Copy out every line again, requests included, starting with the line with "Task: Open the Time Machine menu bar icon" and going on through the last line of the entries. Raise each coordinate in the answers by 112.

- STORED ROWS
____

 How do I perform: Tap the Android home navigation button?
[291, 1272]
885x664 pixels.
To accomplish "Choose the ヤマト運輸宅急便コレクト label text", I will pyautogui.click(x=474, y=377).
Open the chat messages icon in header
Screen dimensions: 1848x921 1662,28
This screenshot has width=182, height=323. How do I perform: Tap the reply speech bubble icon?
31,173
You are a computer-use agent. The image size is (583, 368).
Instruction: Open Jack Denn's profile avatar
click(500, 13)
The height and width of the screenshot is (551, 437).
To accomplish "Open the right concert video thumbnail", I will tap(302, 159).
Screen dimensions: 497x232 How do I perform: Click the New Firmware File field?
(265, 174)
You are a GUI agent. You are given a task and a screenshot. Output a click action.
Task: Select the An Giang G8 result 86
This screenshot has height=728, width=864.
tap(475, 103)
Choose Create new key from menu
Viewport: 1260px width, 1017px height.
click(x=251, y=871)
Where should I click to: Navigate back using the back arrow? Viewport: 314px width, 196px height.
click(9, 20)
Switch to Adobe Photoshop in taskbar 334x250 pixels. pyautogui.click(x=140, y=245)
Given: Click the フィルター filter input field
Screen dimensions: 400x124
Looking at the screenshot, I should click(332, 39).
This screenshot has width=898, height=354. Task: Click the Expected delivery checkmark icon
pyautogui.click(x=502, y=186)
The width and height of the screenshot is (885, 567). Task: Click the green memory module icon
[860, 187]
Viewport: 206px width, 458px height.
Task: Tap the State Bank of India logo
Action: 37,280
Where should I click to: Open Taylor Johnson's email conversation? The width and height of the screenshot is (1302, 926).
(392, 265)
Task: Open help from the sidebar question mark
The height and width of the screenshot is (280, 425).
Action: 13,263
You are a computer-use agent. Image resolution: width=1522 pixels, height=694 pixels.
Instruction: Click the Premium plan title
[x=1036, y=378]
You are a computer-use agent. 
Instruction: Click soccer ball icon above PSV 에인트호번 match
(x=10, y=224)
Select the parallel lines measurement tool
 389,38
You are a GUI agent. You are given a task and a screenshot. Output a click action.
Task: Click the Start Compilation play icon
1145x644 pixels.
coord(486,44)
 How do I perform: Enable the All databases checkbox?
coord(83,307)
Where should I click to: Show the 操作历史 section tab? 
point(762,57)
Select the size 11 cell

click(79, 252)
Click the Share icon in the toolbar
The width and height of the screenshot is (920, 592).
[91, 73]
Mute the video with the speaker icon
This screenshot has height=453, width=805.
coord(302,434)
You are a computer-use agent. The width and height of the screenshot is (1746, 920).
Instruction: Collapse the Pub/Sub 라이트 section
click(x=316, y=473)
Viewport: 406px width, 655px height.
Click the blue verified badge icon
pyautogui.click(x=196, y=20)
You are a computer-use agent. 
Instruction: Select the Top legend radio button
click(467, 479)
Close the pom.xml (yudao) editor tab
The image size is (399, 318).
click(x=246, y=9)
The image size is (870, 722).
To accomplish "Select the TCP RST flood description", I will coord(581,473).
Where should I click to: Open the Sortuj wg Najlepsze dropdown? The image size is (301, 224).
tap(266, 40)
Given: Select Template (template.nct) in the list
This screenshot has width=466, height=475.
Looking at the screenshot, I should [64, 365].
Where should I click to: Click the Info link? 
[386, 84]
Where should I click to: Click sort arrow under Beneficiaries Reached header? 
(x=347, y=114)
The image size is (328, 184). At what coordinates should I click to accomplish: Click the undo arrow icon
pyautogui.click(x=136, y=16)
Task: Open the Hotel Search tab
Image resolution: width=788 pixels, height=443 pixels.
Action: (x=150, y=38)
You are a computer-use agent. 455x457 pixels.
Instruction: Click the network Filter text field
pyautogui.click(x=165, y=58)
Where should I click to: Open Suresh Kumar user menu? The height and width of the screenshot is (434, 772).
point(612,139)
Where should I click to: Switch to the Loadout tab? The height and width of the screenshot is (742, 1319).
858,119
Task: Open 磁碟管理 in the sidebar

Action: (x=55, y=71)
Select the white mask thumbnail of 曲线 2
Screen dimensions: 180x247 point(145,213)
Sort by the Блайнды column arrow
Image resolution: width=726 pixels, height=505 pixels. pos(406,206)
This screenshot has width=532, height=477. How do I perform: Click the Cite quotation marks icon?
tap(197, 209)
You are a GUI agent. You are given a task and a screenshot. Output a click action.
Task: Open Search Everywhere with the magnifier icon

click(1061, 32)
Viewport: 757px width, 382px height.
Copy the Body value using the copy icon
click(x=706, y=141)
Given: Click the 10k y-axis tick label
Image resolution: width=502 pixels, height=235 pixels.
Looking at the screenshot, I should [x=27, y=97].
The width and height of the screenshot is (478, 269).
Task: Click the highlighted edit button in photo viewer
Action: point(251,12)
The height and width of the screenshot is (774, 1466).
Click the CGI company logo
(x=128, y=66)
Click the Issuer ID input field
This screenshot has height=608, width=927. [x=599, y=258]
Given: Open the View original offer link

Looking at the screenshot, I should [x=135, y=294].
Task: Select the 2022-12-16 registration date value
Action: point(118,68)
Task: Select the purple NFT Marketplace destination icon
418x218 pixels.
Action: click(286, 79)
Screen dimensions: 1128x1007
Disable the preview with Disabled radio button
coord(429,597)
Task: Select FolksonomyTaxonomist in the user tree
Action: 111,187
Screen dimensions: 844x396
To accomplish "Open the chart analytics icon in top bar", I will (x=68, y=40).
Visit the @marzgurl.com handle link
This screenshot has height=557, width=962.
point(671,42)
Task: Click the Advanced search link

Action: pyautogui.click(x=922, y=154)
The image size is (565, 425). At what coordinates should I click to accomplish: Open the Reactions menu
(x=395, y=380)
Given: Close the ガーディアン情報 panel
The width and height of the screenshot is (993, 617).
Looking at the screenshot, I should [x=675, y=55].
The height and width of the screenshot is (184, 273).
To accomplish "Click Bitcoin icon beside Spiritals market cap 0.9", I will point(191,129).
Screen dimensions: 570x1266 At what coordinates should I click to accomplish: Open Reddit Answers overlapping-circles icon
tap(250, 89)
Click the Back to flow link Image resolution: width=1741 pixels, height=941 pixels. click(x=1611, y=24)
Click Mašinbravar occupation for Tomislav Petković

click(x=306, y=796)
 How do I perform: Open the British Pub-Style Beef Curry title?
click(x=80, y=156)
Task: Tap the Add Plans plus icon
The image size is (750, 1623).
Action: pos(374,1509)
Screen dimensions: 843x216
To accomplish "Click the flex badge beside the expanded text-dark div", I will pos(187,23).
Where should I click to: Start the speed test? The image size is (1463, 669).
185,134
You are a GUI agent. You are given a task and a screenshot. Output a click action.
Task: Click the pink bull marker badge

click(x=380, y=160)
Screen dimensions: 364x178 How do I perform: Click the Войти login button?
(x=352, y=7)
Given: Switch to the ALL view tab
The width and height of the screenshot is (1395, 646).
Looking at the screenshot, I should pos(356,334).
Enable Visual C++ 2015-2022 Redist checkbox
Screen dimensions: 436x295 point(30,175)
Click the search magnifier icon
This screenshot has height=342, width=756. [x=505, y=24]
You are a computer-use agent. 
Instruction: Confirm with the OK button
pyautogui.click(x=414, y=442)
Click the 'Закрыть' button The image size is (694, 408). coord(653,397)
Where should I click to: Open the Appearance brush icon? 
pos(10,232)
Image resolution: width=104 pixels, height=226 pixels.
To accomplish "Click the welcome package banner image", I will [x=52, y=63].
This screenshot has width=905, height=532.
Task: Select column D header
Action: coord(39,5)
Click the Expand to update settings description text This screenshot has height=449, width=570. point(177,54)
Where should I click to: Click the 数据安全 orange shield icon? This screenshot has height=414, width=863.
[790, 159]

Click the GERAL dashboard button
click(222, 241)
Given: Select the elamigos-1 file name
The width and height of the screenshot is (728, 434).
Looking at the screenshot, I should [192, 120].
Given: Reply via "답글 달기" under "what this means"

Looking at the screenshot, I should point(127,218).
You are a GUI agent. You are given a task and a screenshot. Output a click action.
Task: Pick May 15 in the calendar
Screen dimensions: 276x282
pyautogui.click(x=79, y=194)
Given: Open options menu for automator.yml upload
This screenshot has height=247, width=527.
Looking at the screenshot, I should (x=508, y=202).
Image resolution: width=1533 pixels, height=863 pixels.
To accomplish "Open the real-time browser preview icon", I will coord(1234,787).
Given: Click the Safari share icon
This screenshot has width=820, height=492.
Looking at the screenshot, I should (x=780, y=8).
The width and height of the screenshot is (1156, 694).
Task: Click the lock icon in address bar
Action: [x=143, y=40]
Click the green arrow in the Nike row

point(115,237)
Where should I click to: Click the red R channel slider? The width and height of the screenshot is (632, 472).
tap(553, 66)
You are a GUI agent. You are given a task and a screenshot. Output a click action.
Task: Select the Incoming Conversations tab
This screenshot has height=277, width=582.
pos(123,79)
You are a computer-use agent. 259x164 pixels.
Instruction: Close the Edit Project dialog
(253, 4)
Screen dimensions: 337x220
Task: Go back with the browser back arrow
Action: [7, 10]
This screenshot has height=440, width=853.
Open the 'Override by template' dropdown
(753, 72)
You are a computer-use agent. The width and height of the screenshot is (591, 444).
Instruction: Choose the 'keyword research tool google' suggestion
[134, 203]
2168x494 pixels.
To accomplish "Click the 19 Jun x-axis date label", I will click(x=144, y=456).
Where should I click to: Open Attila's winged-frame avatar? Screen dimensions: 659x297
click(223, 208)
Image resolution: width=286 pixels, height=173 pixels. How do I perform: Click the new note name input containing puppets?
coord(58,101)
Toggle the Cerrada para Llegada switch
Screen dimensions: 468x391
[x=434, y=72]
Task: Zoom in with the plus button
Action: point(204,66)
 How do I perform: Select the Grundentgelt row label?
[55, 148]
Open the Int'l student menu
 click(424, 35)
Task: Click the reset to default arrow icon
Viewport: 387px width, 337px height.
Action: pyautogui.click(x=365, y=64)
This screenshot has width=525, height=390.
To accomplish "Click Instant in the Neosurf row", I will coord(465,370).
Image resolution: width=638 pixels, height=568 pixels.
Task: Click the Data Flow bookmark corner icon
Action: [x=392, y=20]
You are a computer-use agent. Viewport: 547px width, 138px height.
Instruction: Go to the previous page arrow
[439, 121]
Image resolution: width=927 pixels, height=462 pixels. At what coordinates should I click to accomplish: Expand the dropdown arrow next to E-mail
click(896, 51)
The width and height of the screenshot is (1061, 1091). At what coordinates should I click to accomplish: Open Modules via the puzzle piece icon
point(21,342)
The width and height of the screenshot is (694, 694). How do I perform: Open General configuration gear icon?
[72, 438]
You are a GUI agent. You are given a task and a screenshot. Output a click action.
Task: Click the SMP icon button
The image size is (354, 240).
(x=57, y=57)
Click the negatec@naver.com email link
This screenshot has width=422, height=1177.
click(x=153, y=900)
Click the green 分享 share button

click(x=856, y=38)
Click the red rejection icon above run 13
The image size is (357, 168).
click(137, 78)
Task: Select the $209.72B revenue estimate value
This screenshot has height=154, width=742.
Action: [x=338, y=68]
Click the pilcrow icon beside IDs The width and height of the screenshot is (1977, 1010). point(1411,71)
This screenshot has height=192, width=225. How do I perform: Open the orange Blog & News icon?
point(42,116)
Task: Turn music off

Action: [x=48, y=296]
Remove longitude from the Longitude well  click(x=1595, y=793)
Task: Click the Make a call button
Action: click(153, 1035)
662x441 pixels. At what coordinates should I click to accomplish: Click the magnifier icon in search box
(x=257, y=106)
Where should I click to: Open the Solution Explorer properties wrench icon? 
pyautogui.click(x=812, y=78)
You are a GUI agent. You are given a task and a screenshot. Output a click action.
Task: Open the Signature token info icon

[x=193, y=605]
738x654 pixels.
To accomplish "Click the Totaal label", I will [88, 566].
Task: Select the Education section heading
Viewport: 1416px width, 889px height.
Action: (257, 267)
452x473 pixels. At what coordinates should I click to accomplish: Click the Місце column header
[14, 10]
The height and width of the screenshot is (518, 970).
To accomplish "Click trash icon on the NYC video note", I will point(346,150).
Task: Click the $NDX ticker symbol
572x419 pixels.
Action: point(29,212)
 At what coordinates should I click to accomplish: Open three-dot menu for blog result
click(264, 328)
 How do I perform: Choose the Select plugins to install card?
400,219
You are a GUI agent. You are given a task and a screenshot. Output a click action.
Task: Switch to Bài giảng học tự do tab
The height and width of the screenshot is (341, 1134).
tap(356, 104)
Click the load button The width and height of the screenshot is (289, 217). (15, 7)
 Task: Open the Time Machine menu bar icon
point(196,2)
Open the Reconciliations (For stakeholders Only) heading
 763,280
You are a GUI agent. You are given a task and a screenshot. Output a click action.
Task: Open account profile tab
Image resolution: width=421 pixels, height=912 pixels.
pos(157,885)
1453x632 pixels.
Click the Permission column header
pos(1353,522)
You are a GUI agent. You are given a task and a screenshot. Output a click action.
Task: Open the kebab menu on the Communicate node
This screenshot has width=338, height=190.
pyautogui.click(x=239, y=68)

____

- FINISHED EXERCISE
 Task: Open the Time Machine menu bar icon
point(308,114)
Open the Reconciliations (For stakeholders Only) heading
 875,392
You are a GUI agent. You are given a task and a screenshot. Output a click action.
Task: Open account profile tab
Image resolution: width=421 pixels, height=912 pixels.
pos(269,997)
1453x632 pixels.
Click the Permission column header
pos(1465,634)
You are a GUI agent. You are given a task and a screenshot. Output a click action.
Task: Open the kebab menu on the Communicate node
This screenshot has width=338, height=190.
pyautogui.click(x=351, y=180)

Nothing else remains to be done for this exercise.